A Gender Rights Activist working with the tribal and marginalized communities in india, Srilekha is a PhD scholar working on understanding body and sexuality among tribal girls, to fill the gaps in research around indigenous women and their stories. Srilekha has worked extensively at the grassroots level with community based organisations, through several advocacy initiatives around Gender, Mental Health, Menstrual Hygiene and Sexual and Reproductive Health Rights (SRHR) for the indigenous in Jharkhand, over the last 6 years.

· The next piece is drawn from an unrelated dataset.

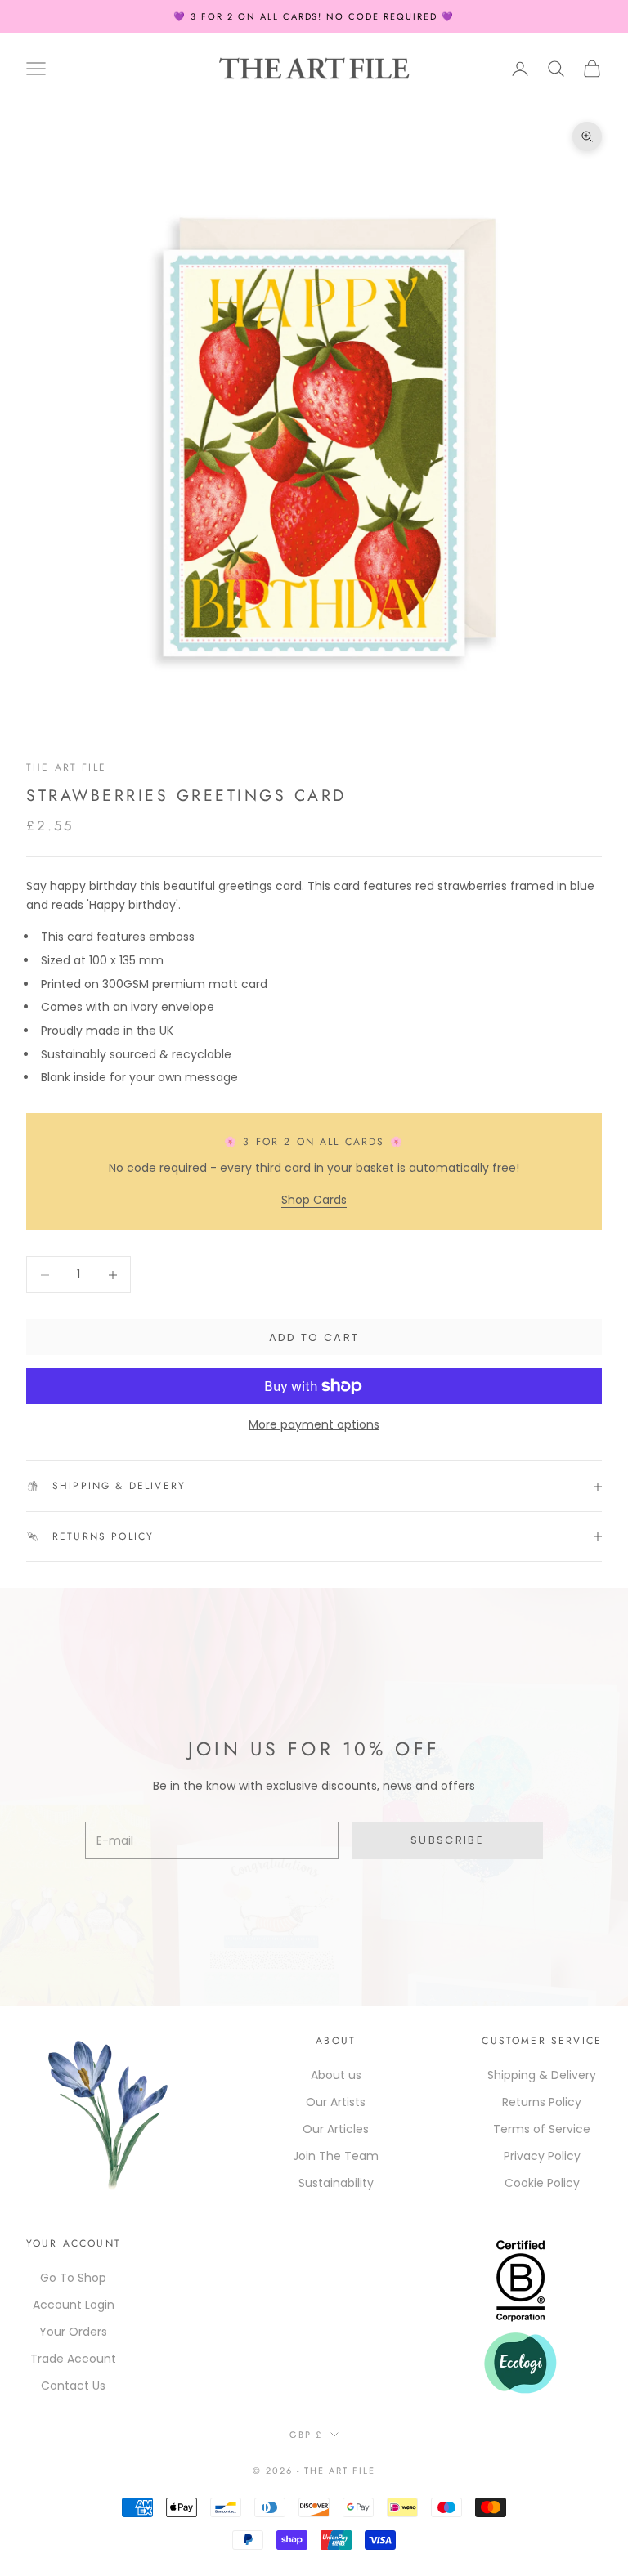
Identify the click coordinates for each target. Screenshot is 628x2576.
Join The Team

Srilekha has also contributed to sustainable livelihood projects and legal aid programs for survivors of sex trafficking. She has been conducting research based programs on maternal health, mental health, gender based violence, sex and sexuality. Her interest lies in conducting workshops for young people on life skills, feminism, gender and sexuality, trauma, resilience and interpersonal relationships.

A Guwahati-based college student pursuing her Masters in Tata Institute of Social Sciences, Bidisha started the #BleedwithDignity campaign on the technology platform Change.org, demanding that the Government of Assam install
biodegradable sanitary pad vending machines in all government schools across the state. Her petition on Change.org has already gathered support from over 90000 people and continues to grow.

Bidisha was selected in Change.org’s flagship program ‘She Creates Change’ having run successful online advocacy
campaigns, which were widely recognised. Through the #BleedwithDignity campaign; she organised and celebrated World Menstrual Hygiene Day, 2019 in Guwahati, Assam by hosting a wall mural by collaborating with local organisations. The initiative was widely covered by national and local media, and the mural was later inaugurated by the event’s chief guest Commissioner of Guwahati Municipal Corporation (GMC) Debeswar Malakar, IAS.